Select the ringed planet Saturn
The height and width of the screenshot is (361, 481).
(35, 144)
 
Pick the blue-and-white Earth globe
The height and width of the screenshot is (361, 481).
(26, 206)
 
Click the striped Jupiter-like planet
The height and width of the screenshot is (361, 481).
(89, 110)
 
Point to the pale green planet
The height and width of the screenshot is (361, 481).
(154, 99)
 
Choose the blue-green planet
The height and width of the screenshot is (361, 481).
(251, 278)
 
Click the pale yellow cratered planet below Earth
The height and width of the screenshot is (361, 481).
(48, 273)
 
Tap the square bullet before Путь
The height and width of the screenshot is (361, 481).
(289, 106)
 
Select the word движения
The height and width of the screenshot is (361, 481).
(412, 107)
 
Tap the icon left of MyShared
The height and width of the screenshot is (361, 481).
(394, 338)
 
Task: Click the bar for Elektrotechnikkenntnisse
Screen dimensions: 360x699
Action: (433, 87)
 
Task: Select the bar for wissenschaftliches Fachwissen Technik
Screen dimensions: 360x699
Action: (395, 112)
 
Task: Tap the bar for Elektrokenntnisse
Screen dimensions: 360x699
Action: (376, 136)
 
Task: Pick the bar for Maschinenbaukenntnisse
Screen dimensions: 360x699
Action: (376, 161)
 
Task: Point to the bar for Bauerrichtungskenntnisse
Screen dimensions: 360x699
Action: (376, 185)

- - -

__PROBLEM DETAILS__
Find each line in the items above that contains the word "Pick", and copy those lines out whole. Case matters.

__SOLUTION TO THIS PROBLEM__
Pick the blue-and-white Earth globe
Task: Pick the bar for Maschinenbaukenntnisse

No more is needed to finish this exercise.